#### DIRECTIONS FOR THIS TASK:
Leaving out all images, return the entries below exactly.

:: PROVIDED MATERIAL

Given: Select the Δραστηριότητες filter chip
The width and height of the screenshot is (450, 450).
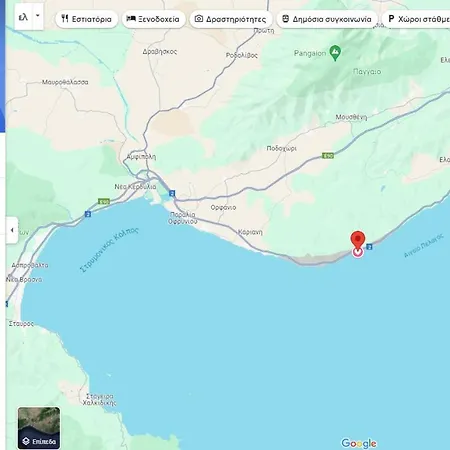Looking at the screenshot, I should pyautogui.click(x=231, y=19).
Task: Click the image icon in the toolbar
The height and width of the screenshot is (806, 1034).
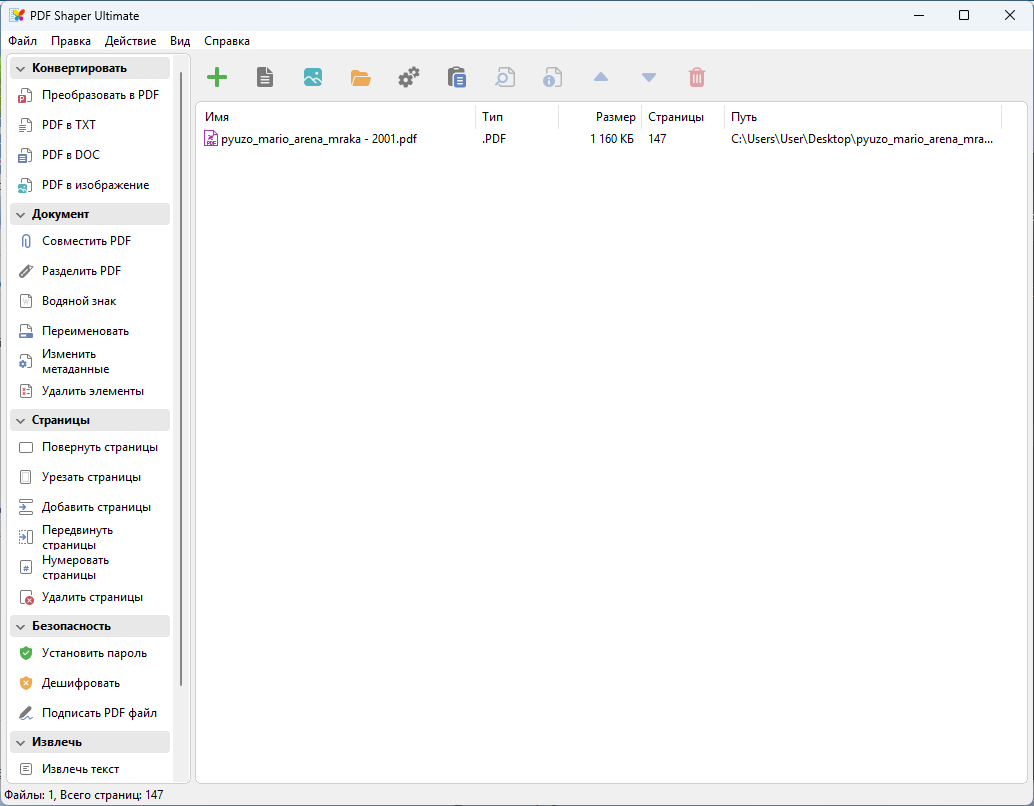Action: pos(313,77)
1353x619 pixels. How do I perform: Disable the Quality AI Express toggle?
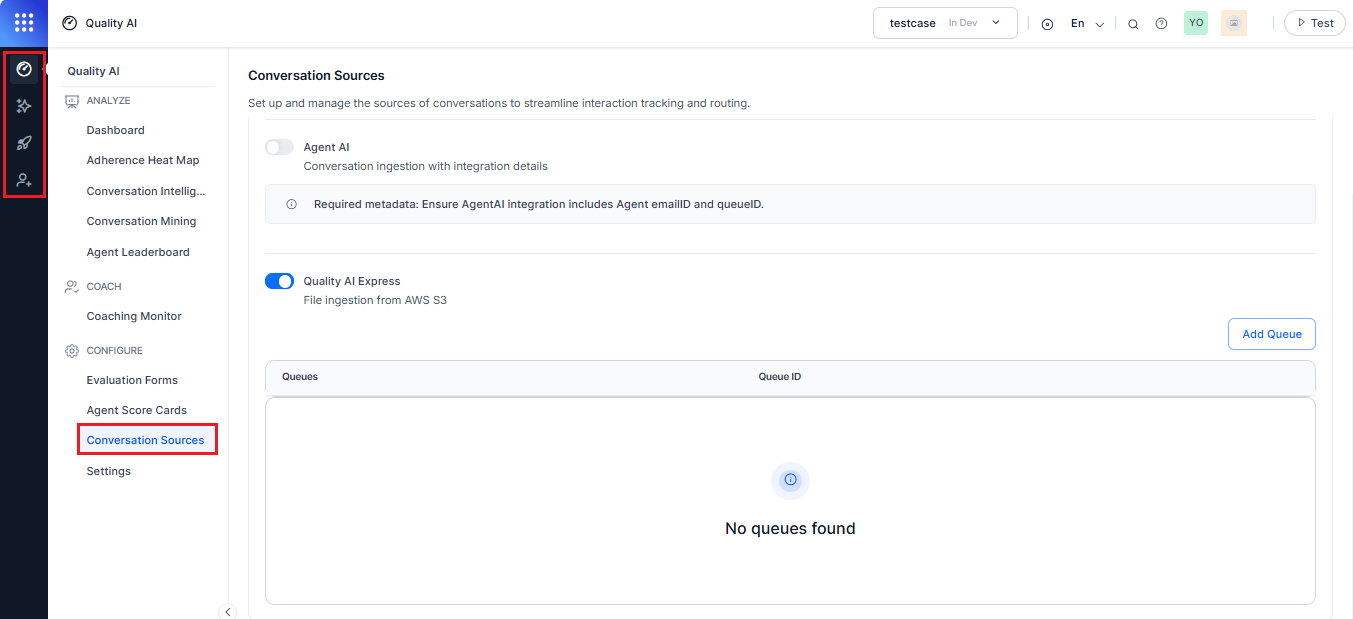click(279, 281)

::::

#### TASK SOLUTION:
Given: Select the Δραστηριότητες filter chip
The width and height of the screenshot is (450, 450).
Looking at the screenshot, I should pyautogui.click(x=231, y=19).
Task: Click the image icon in the toolbar
The height and width of the screenshot is (806, 1034).
Action: pos(313,77)
1353x619 pixels. How do I perform: Disable the Quality AI Express toggle?
click(279, 281)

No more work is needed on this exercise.